The greatest lesson has to be an unwavering commitment to one’s discipline. My dad has multiple sclerosis and very limited mobility, but you’re kidding if you think that would stop him from painting. As my mum always says, if you took away all his supplies, he would scratch cave pictures on the walls. He paints because it would be impossible for him not to, so the rest of his life fits around it. The walls of our living room are each stacked several canvases deep. My mum jokes that it’s like an Edgar Allen Poe short story – the walls are moving in on us. He shouts out a warning if you walk past something that’s still wet, but while probably having paint on his trousers, hands, and occasionally forehead. He sits in a fold-out chair in his studio – or as my mum still calls it, the utility room – with his back against the washing machine, and the pictures piled higgedly-piggedly under a cold and flickering light. I always hoped I’d prove to be as obsessive about literature as he is about painting when it counted the most.
And then, every so often, he will ask for the pictures to be brought out. My mum and I will lug some cumbersome canvases through to the living room and arrange them where he can view them all most effectively. Nothing quite prepares you for this, to see them out in the light, where you can take several paces back and try to drink them in. My dad does magic with shape and colour. What you see in each canvas is undeniably living people, even if there are merely a few marks to suggest a figure. The colours are more intense than in any scene of this world, and yet still perfectly right. Each one is a world that draws you in, whether you want it or not. Sometimes I ask him what they show, and very often it is a war zone, or the aftermath of some disaster or atrocity, but, otherwise it is my mum in the bath, with my sister as a baby, or it is a beach scene with us as children. And then, inevitably, he will ask me what I think, and I will have to come up with something intelligent to say. No question in a supervision has felt quite so important. Thanks to my dad, I have grown the confidence to try and grapple with what is necessarily out of my reach, to form some kind of useful opinion on what is so much bigger than me.
“I’m not precious about getting stuck into analysing a great poem, because I know my dad takes knives to paintings when he isn’t happy”
To me, artists are real people, ones who ruin their clothes with pigment and irritate their spouses by ordering more canvas when there’s no space for the last lot. I don’t think the writers I study are gods, because they probably got ink stains everywhere and left their papers in a mess.
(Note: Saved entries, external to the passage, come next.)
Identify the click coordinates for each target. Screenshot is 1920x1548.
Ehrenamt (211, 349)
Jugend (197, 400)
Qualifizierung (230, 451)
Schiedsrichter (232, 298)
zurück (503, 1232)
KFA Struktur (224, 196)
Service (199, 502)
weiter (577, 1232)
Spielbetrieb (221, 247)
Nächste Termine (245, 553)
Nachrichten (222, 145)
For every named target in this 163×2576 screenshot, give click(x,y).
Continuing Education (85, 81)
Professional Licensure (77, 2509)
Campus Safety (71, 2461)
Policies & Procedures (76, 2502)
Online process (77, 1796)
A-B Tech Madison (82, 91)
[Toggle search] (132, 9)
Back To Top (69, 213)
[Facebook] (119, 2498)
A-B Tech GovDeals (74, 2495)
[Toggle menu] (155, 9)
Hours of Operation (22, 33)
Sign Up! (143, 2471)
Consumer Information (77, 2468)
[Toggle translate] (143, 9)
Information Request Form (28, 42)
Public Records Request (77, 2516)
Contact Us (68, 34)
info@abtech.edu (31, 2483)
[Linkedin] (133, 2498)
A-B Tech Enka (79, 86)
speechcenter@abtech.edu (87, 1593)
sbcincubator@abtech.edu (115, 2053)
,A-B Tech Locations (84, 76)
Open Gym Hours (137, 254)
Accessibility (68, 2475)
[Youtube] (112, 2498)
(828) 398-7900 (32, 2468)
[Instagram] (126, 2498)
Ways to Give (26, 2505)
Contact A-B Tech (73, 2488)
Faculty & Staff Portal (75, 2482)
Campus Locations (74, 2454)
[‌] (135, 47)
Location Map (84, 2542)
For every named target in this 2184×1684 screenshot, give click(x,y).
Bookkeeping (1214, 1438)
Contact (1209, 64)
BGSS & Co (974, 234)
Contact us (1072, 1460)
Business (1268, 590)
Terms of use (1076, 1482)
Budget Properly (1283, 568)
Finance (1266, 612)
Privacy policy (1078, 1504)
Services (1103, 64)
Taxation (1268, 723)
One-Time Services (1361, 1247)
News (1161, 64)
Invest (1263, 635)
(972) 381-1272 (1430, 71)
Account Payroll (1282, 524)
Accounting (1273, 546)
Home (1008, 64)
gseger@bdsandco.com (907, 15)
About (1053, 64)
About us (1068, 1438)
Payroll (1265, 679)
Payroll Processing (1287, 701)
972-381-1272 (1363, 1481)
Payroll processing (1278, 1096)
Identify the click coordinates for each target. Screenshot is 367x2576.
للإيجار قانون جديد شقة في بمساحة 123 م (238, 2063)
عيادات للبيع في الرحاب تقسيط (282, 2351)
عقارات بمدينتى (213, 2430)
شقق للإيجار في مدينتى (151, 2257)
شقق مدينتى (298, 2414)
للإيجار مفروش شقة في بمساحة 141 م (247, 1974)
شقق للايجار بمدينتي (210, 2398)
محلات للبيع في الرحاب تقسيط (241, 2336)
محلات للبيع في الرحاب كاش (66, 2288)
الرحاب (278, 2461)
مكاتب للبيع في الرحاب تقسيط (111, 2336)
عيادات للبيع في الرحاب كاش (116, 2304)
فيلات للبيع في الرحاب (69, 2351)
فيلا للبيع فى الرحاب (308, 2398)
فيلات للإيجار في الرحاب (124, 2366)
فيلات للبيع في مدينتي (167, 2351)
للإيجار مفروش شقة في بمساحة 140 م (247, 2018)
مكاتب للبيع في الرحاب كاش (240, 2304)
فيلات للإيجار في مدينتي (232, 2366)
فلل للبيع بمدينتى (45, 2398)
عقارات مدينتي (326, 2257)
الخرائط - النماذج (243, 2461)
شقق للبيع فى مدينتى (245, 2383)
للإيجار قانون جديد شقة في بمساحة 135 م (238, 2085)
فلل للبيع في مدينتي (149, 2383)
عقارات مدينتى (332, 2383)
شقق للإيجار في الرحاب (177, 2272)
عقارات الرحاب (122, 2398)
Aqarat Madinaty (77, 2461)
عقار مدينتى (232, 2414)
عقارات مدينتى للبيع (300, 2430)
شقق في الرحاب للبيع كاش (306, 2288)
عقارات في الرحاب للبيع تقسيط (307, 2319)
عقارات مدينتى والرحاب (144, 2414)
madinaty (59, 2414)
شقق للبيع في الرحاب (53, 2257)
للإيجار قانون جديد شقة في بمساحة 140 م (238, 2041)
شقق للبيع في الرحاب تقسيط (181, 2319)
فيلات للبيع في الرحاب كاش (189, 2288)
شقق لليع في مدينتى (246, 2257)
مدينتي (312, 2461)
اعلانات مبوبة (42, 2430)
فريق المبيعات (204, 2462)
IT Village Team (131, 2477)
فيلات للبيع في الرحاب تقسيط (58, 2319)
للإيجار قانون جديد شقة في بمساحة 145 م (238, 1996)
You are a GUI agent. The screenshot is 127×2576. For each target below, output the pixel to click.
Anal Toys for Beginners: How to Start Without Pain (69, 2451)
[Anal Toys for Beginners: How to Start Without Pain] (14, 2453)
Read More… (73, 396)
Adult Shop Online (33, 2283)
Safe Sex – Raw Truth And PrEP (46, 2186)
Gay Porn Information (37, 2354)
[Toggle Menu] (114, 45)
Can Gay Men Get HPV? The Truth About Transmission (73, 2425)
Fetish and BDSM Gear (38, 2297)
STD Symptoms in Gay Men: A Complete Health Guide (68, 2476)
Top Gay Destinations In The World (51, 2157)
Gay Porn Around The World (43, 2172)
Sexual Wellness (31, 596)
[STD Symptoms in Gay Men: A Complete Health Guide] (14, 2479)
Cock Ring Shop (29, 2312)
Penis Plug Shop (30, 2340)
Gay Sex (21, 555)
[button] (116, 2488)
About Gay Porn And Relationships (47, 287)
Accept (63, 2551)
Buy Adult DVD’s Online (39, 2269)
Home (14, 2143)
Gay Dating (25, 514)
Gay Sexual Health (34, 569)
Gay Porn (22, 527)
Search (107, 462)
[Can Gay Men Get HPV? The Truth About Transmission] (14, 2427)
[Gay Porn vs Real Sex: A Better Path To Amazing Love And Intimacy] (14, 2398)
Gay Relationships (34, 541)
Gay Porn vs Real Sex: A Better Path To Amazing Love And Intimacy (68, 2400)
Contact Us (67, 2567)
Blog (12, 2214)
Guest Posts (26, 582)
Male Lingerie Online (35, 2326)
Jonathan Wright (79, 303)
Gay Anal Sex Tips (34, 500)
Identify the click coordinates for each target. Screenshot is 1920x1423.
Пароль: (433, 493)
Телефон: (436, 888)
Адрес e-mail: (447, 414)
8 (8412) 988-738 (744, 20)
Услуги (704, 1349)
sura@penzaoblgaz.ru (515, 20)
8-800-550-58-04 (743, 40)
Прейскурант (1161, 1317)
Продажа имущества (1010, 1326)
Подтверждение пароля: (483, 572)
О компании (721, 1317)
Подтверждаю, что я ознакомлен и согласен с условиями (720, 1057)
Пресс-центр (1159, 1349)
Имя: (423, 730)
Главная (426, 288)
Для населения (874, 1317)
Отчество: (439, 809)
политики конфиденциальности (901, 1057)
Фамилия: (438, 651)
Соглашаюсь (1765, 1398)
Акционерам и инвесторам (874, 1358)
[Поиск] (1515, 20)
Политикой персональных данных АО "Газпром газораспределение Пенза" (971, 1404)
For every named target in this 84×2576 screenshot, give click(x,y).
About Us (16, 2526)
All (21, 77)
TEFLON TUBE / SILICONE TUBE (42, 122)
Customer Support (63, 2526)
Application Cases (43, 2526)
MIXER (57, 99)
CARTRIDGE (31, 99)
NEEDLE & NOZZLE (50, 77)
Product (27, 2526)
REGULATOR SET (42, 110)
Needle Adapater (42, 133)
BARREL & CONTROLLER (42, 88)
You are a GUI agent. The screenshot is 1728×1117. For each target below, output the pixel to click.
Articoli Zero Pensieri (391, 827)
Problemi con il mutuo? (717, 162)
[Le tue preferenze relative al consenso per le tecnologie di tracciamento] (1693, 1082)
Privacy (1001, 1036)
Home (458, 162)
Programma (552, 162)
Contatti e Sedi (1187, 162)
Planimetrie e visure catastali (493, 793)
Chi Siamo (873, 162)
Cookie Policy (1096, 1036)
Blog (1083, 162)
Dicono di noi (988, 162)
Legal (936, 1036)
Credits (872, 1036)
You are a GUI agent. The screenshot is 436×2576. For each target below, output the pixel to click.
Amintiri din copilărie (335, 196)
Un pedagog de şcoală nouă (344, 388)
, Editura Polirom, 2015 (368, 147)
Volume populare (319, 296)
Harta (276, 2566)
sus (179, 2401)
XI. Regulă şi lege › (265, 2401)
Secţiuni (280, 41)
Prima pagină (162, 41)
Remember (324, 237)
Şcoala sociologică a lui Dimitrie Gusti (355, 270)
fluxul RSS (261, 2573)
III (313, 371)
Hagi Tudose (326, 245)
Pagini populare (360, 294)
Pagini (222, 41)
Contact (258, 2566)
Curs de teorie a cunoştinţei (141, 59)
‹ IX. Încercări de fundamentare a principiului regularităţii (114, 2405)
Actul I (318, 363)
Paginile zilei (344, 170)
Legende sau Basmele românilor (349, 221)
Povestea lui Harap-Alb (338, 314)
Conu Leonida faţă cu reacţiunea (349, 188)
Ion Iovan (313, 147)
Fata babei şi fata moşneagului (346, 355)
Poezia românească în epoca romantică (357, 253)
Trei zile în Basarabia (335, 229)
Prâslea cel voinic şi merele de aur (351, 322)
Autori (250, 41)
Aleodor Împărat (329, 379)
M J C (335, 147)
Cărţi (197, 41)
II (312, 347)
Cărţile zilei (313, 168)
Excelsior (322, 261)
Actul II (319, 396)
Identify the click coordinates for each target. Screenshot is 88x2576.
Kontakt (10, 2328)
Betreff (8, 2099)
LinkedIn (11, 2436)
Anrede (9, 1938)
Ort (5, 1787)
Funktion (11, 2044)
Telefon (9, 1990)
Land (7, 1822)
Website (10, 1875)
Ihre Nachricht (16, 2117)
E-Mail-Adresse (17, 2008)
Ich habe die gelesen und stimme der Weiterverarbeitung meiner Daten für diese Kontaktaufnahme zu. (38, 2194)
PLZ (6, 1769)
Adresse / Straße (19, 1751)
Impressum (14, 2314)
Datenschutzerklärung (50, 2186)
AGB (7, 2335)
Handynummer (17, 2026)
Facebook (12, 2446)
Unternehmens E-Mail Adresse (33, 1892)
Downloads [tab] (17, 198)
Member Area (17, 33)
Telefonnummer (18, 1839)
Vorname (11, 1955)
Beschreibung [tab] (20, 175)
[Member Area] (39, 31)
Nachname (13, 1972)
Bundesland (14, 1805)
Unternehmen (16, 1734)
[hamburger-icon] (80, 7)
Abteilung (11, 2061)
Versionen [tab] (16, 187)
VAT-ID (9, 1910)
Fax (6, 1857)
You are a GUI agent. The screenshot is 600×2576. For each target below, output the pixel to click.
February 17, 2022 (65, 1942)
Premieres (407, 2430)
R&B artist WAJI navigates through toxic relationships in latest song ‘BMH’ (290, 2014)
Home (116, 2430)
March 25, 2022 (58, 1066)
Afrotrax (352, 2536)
I am lucky – because I grew up in a house that was cluttered with art, I understand that it is both supremely important and also just a part of our lives that we must get by alongside. It lifts us up but is also right down here on earth. I’m not precious about getting stuck into analysing a great poem, because I know my dad takes knives to paintings when he isn’t happy. We can’t all be artist’s daughters, but we need more art in the living rooms of ordinary houses, even if it isn’t physical canvases. More children need to be brought up on it.
And I have learned that, like all of us, I have a right to stand before art and have thoughts. I go to the Fitzwilliam and murmur the names of these great artists, which are gifts that my dad has given me, and summon the courage to tell whoever is with me what I think. And I take photos for my dad. Whenever I am where there are pictures, I’m there for both of us.